- _REQUIRED WORK_
Please retype the entries that follow exactly as they are, leaving the images behind.

-------- RECORDS FOR THIS EXERCISE

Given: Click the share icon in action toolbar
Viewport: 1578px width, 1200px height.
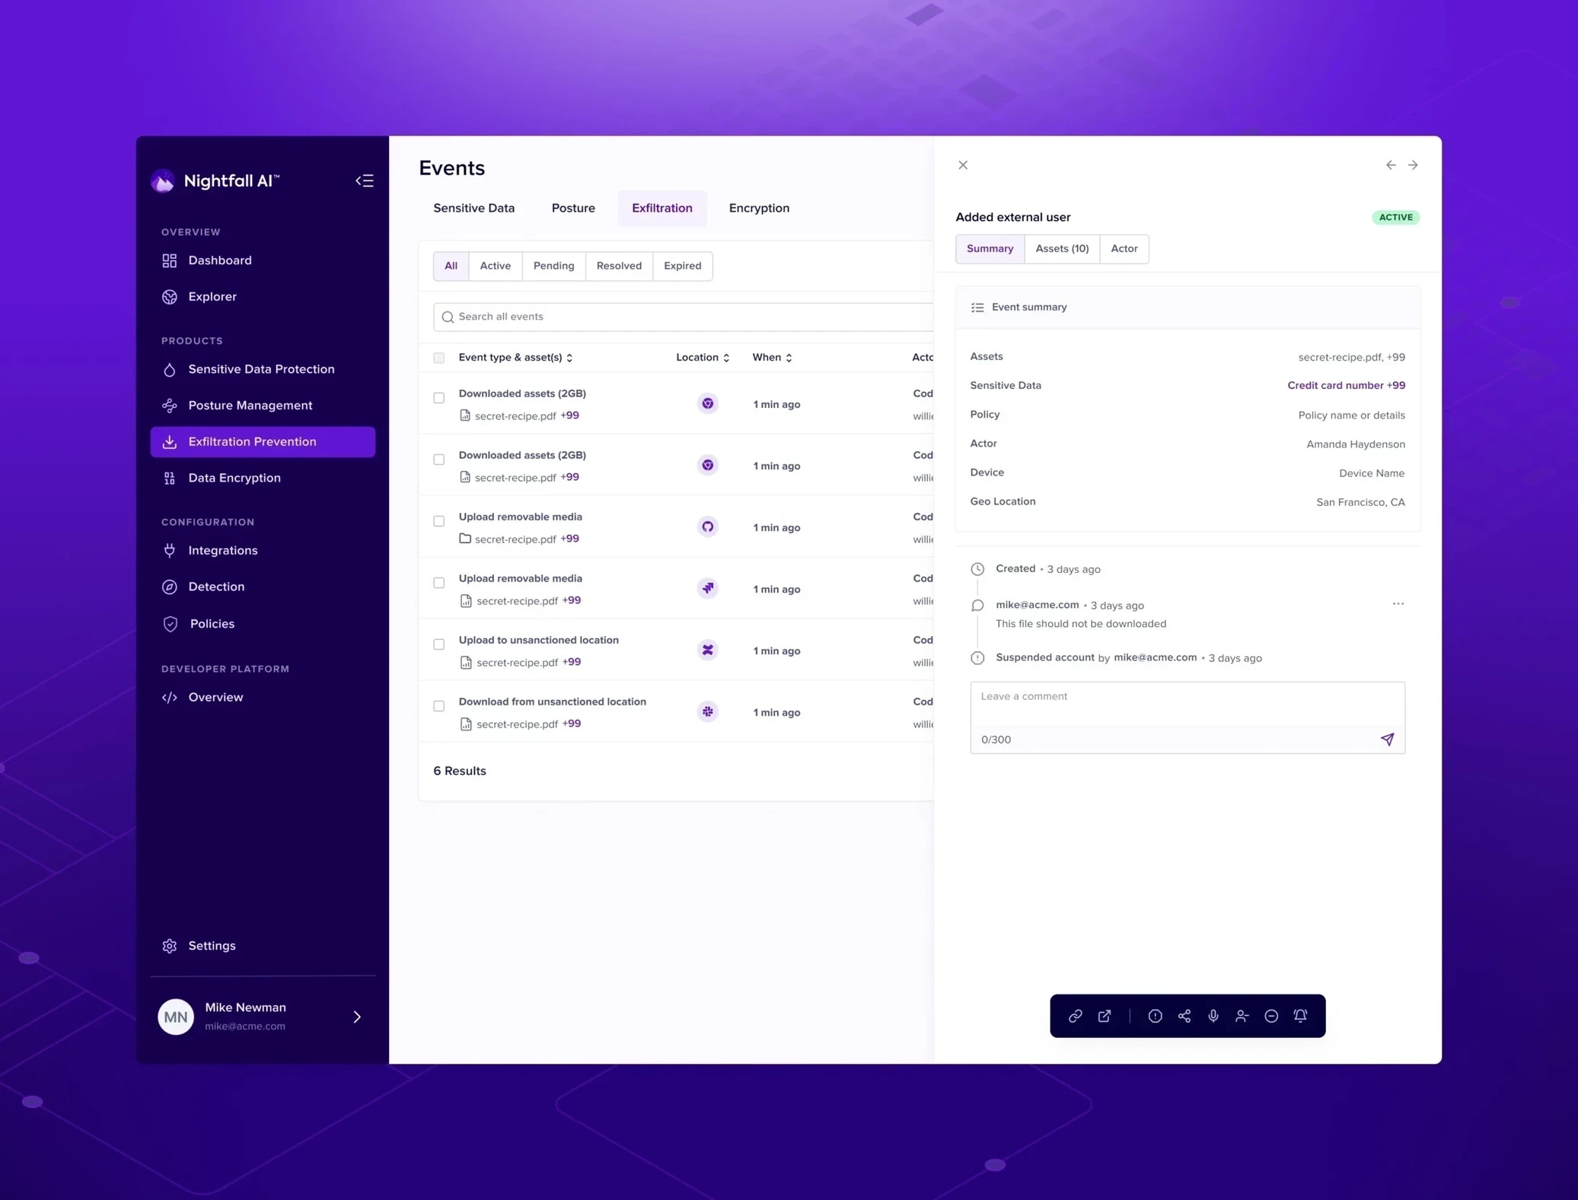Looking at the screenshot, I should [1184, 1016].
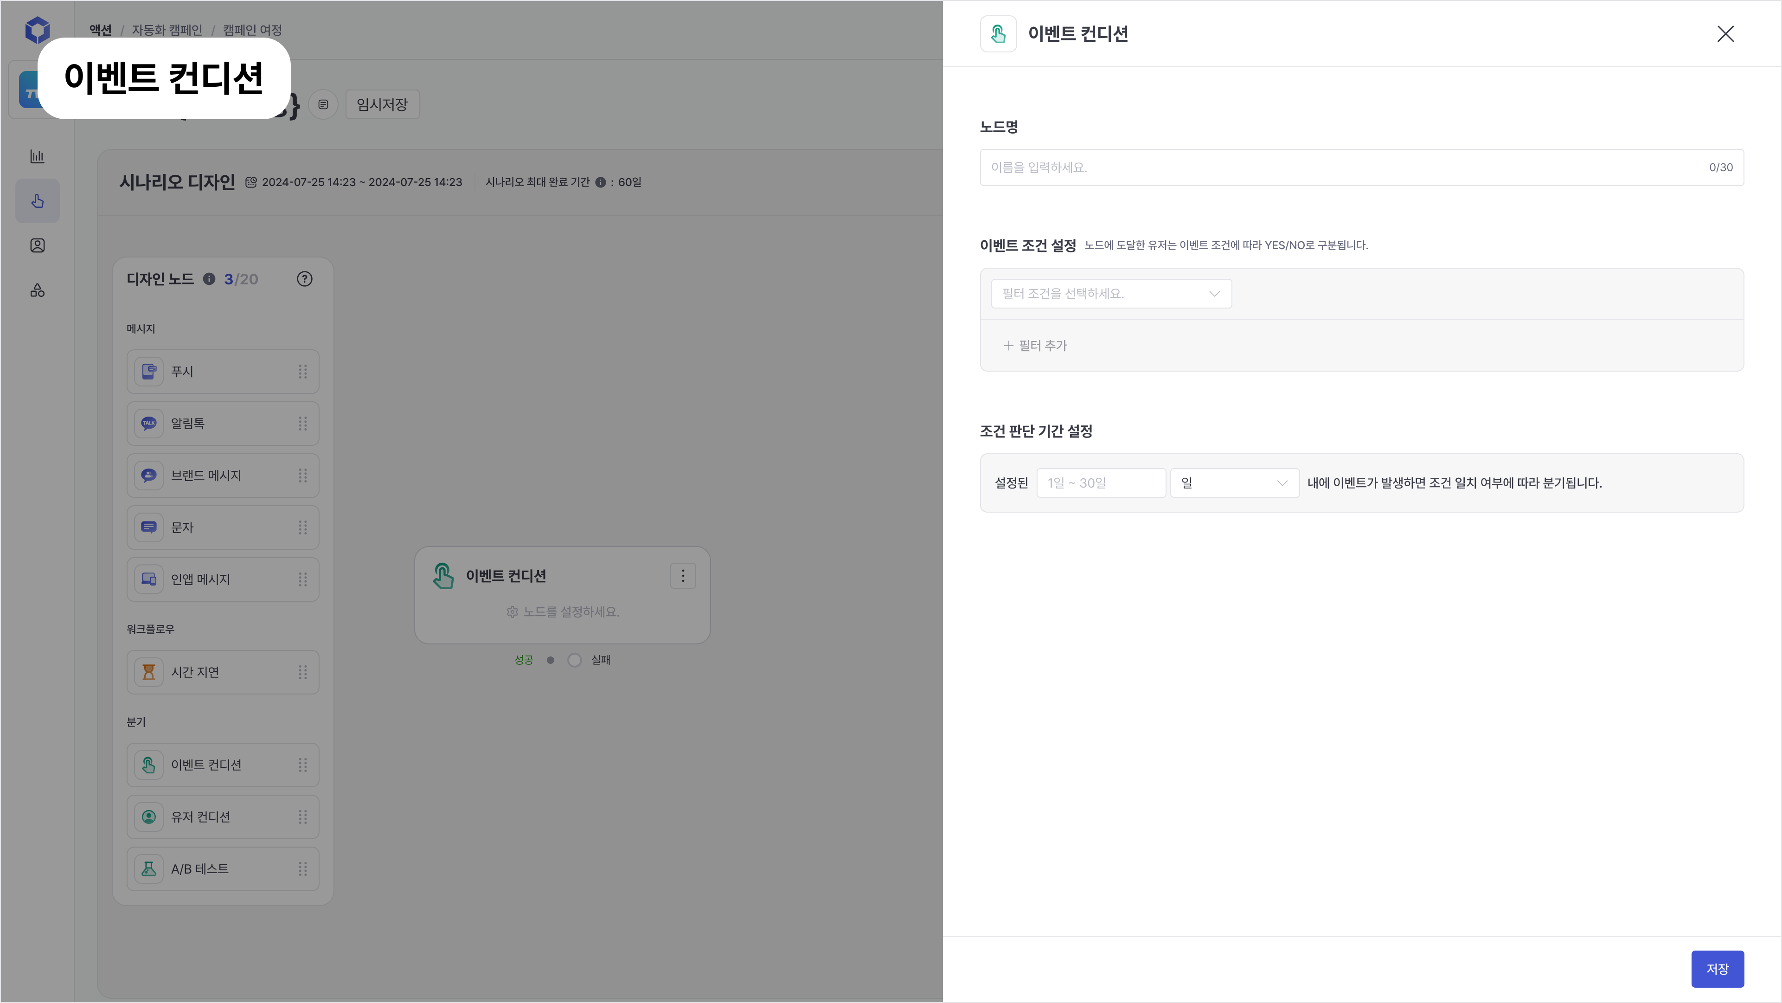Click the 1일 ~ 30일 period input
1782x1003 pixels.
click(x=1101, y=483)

----------------

- _RESPONSE BELOW_
Given: Click the share icon in action toolbar
Viewport: 1578px width, 1200px height.
Looking at the screenshot, I should [1184, 1016].
Click the 1일 ~ 30일 period input
1782x1003 pixels.
click(x=1101, y=483)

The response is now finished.